What to work on: Output each entry exactly as written.

Recorded data:
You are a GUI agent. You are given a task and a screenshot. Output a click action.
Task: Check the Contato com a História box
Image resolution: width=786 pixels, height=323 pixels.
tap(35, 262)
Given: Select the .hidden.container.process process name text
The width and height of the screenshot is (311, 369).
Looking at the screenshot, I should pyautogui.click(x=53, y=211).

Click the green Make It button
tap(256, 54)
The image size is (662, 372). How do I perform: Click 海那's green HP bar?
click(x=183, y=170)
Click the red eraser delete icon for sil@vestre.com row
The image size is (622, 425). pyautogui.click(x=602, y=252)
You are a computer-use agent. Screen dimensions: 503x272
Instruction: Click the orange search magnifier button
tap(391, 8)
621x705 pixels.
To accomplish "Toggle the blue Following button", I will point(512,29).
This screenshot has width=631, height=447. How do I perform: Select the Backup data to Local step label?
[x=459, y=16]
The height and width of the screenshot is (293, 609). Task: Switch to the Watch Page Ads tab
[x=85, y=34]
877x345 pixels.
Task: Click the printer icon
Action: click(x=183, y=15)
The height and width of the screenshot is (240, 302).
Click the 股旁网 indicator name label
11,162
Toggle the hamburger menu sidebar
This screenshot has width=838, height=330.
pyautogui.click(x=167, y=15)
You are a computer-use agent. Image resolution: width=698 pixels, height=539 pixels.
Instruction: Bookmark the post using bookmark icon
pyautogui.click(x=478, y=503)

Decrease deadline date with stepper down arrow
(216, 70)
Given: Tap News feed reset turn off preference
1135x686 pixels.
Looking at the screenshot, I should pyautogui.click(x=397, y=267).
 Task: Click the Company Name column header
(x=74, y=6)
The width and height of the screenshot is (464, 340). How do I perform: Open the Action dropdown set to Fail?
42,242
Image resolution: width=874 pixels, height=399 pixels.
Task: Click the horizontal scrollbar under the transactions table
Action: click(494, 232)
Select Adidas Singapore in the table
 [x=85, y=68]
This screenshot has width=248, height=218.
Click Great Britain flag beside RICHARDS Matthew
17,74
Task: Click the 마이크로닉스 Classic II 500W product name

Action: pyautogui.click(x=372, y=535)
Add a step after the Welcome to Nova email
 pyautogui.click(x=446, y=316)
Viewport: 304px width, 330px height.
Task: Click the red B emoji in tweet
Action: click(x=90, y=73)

Reply:
You are a GUI agent. You are given a task and a screenshot. Output a click action.
Task: Check the Contato com a História box
Image resolution: width=786 pixels, height=323 pixels.
tap(35, 262)
Given: Select the .hidden.container.process process name text
The width and height of the screenshot is (311, 369).
Looking at the screenshot, I should pyautogui.click(x=53, y=211).

Click the green Make It button
tap(256, 54)
The image size is (662, 372). How do I perform: Click 海那's green HP bar?
click(x=183, y=170)
Click the red eraser delete icon for sil@vestre.com row
The image size is (622, 425). pyautogui.click(x=602, y=252)
You are a computer-use agent. Screen dimensions: 503x272
Instruction: Click the orange search magnifier button
tap(391, 8)
621x705 pixels.
To accomplish "Toggle the blue Following button", I will point(512,29).
This screenshot has width=631, height=447. How do I perform: Select the Backup data to Local step label?
[x=459, y=16]
The height and width of the screenshot is (293, 609). Task: Switch to the Watch Page Ads tab
[x=85, y=34]
877x345 pixels.
Task: Click the printer icon
Action: click(x=183, y=15)
The height and width of the screenshot is (240, 302).
Click the 股旁网 indicator name label
11,162
Toggle the hamburger menu sidebar
This screenshot has width=838, height=330.
pyautogui.click(x=167, y=15)
You are a computer-use agent. Image resolution: width=698 pixels, height=539 pixels.
Instruction: Bookmark the post using bookmark icon
pyautogui.click(x=478, y=503)

Decrease deadline date with stepper down arrow
(216, 70)
Given: Tap News feed reset turn off preference
1135x686 pixels.
Looking at the screenshot, I should pyautogui.click(x=397, y=267).
 Task: Click the Company Name column header
(x=74, y=6)
The width and height of the screenshot is (464, 340). How do I perform: Open the Action dropdown set to Fail?
42,242
Image resolution: width=874 pixels, height=399 pixels.
Task: Click the horizontal scrollbar under the transactions table
Action: click(494, 232)
Select Adidas Singapore in the table
 [x=85, y=68]
This screenshot has width=248, height=218.
Click Great Britain flag beside RICHARDS Matthew
17,74
Task: Click the 마이크로닉스 Classic II 500W product name

Action: pyautogui.click(x=372, y=535)
Add a step after the Welcome to Nova email
 pyautogui.click(x=446, y=316)
Viewport: 304px width, 330px height.
Task: Click the red B emoji in tweet
Action: click(x=90, y=73)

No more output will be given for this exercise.